Se, invece, da Ancona partite verso nord potrete raggiungere la storica strada panoramica di San Bartolo che collega Gabicce Mare a Pesaro. È una strada molto suggestiva da percorrere in auto che attraversa il Parco Naturale del Monte San Bartolo tra il blu del mare e le colline piene di ginestre.

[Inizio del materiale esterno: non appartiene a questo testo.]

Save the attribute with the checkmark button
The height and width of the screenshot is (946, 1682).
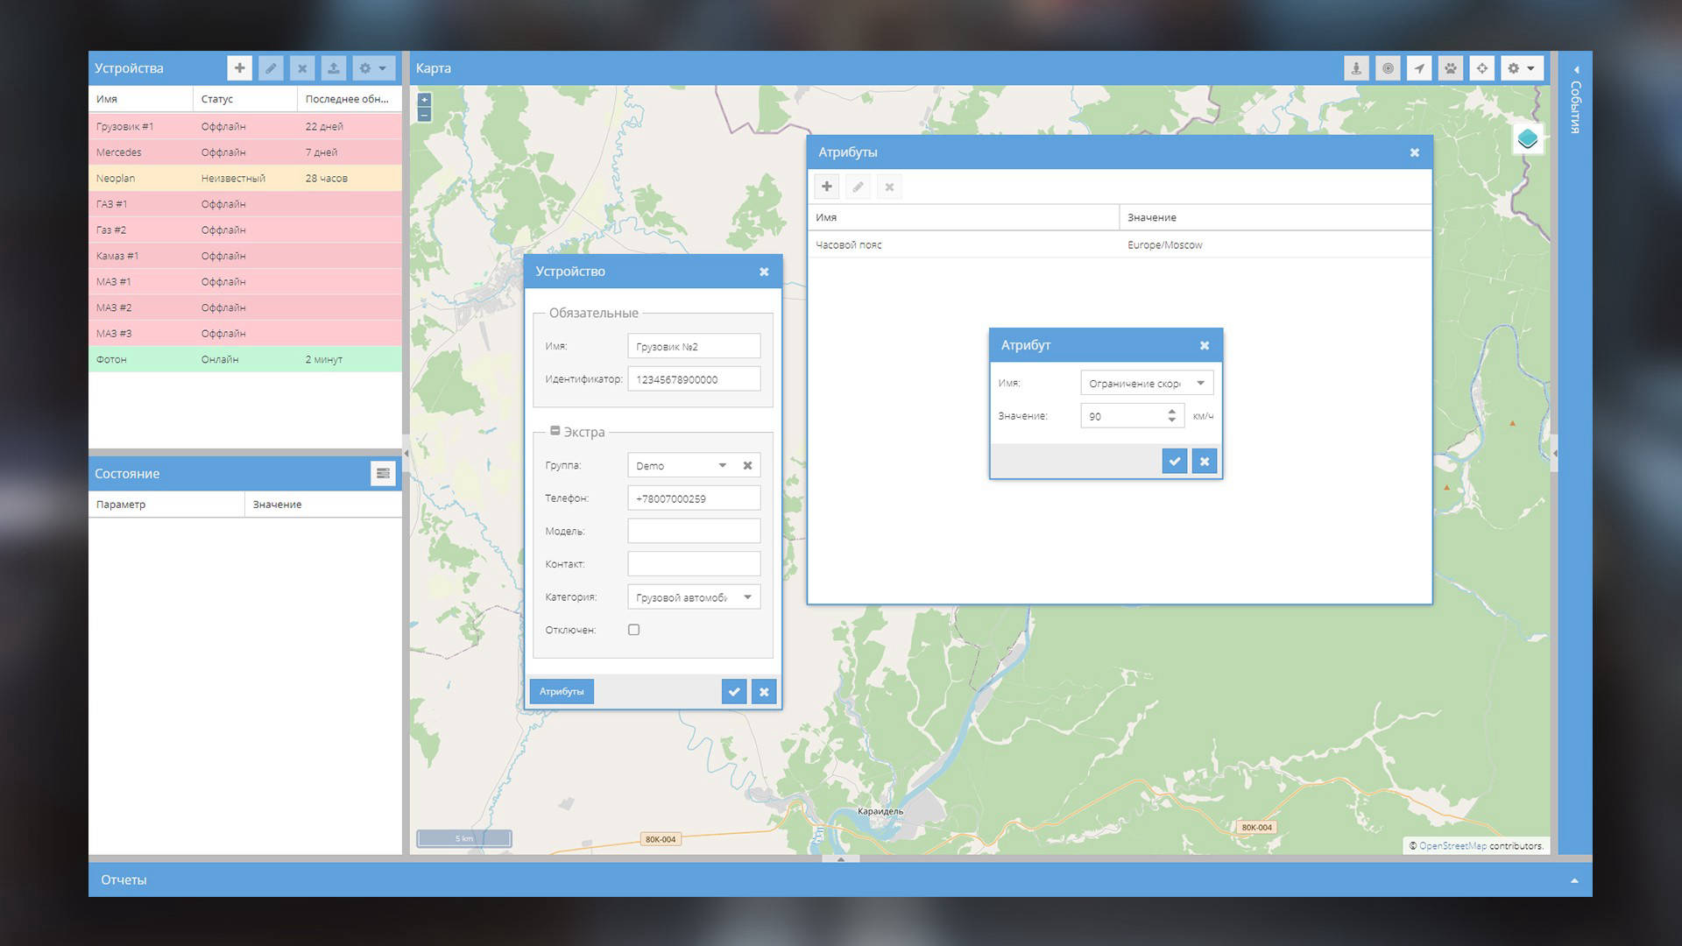tap(1174, 461)
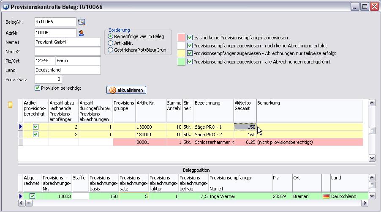Click the Bezeichnung column header

(x=213, y=111)
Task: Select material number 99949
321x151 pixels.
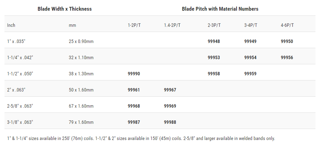Action: click(x=250, y=42)
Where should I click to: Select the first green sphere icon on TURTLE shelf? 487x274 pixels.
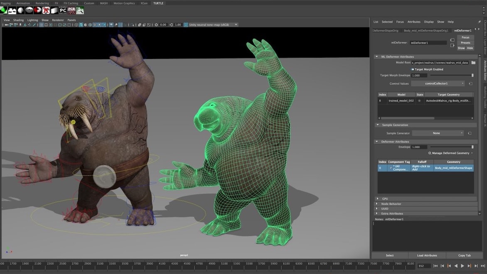4,10
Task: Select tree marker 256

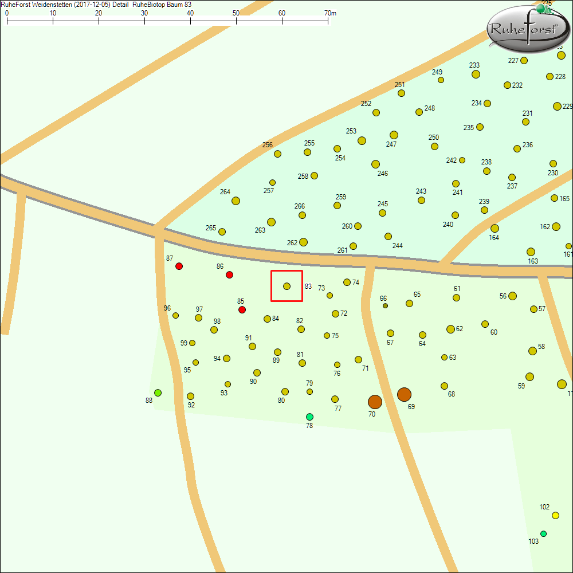Action: 277,154
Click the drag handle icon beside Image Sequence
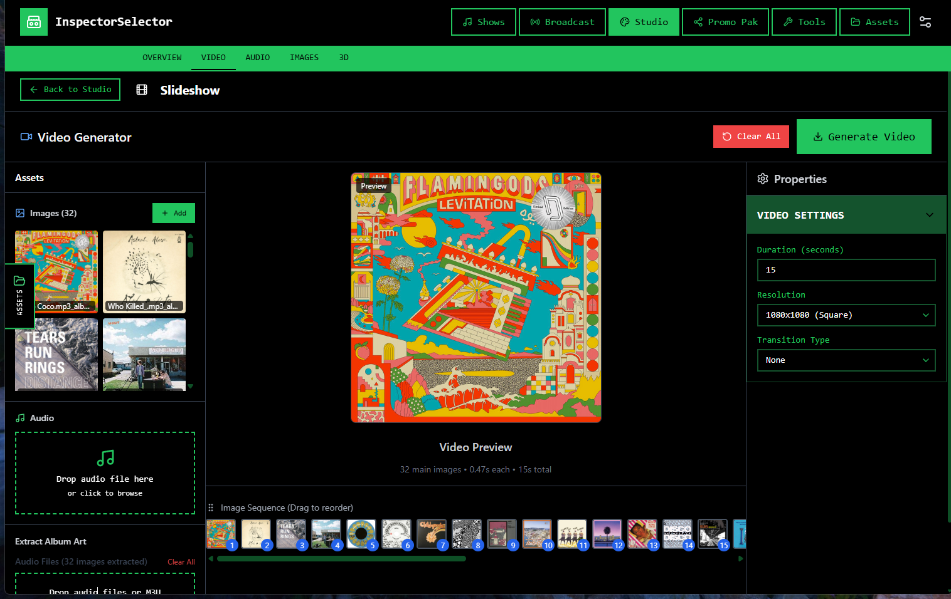Screen dimensions: 951x599 pos(211,508)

  • Da Palermo a Trapani, la Sicilia nordoccidentale tra templi, riserve naturali e saline

Antiche rovine, spiagge spettacolari, borghi sul mare e saline. La Sicilia nordoccidentale offre favolosi itinerari per un viaggio on the road che sa di sale, sole e sud. Dopo aver visitato le meraviglie di Palermo partite per il Duomo di Monreale, fatto costruire nel XII secolo da Re Guglielmo II, oggi tappa dell’itinerario arabo-normanno entrato a far parte del Patrimonio Unesco. Fate una deviazione verso l’interno dell’isola se volete vedere il Tempio di Segesta, considerato uno dei templi più affascinanti e misteriosi della Magna Grecia dove poter assistere a uno spettacolo nell’antico teatro con vista sul golfo di Castellammare. Proseguite per la Riserva Naturale dello Zingaro, un paradiso di rocce calcaree a strapiombo su un mare limpido e turchese, piccole insenature e spiagge di ciottoli bianchi, anfratti e grotte abitate fin dal Paleolitico superiore, palme nane e una rigogliosa macchia mediterranea da attraversare a piedi. Continuate per San Vito lo Capo, un bellissimo borgo con tipiche casette bianche dei pescatori e stradine strette che profumano di bouganville, dove fare una sosta tra mare cristallino e spiagge di sabbia chiara. Così ripartite in direzione di Trapani, un tempo sbocco commerciale dell’antica Erice, borgo medievale situato sull’omonimo monte che sovrasta Trapani ed è raggiungibile in funivia. Le saline di Trapani poi sono uno spettacolo da non perdere, soprattutto al tramonto. Potreste proseguire il viaggio on the road per Marsala, famosa per lo sbarco di Garibaldi, e arrivare fino ad Agrigento per poi regalarvi una visita alla Valle dei templi e alla Scala dei Turchi. Oppure lasciare l’auto a Trapani e imbarcarvi per l’isola di Favignana, per un tuffo nel mare più bello della Sicilia.   

  • Cagliari, Villasimius, Carloforte: la selvaggia Sardegna meridionale 

La Sardegna è tutta da scoprire, ma la parte meridionale è quella meno conosciuta, meno turistica e più selvaggia. Il sud dell’isola dunque è l’ideale da esplorare in auto, percorrendo la panoramica strada statale della Sulcitana che si snoda lungo tutto il litorale meridionale. Partendo da Cagliari, affacciata sul Golfo degli Angeli e circondata dalle imponenti torri e bastioni del Quartiere del Castello, potreste percorrere la strada della Sulcitana verso est, attraversando la Costa Rei fino ad arrivare a Villasimius, rinomata per le sue spiagge bianchissime e il suo mare trasparente. Oppure potreste percorrere il litorale in senso opposto, verso ovest, passando per le caraibiche spiagge di Chia, Pula, dove vedere l’importante sito archeologico di Nora e gli antichi nuraghi, e Cala Cipolla,  fino ad arrivare all'isola di San Pietro e alla suggestiva Sant’Antioco. L’isola di San Pietro di fronte alla costa sulcitana è un’isola suggestiva con scogliere alte e frastagliate che degradano in un mare cristallino, calette incantevoli e un unico centro abitato, Carloforte. Sant’Antioco, invece, dà il nome all’isola maggiore del Sulcis, che fu colonia fenicio-punica, città romana e oggi borgo di mare dal fascino speciale. È un viaggio on the road in un paesaggio aspro, dalla vegetazione rigogliosa e il tempo lento.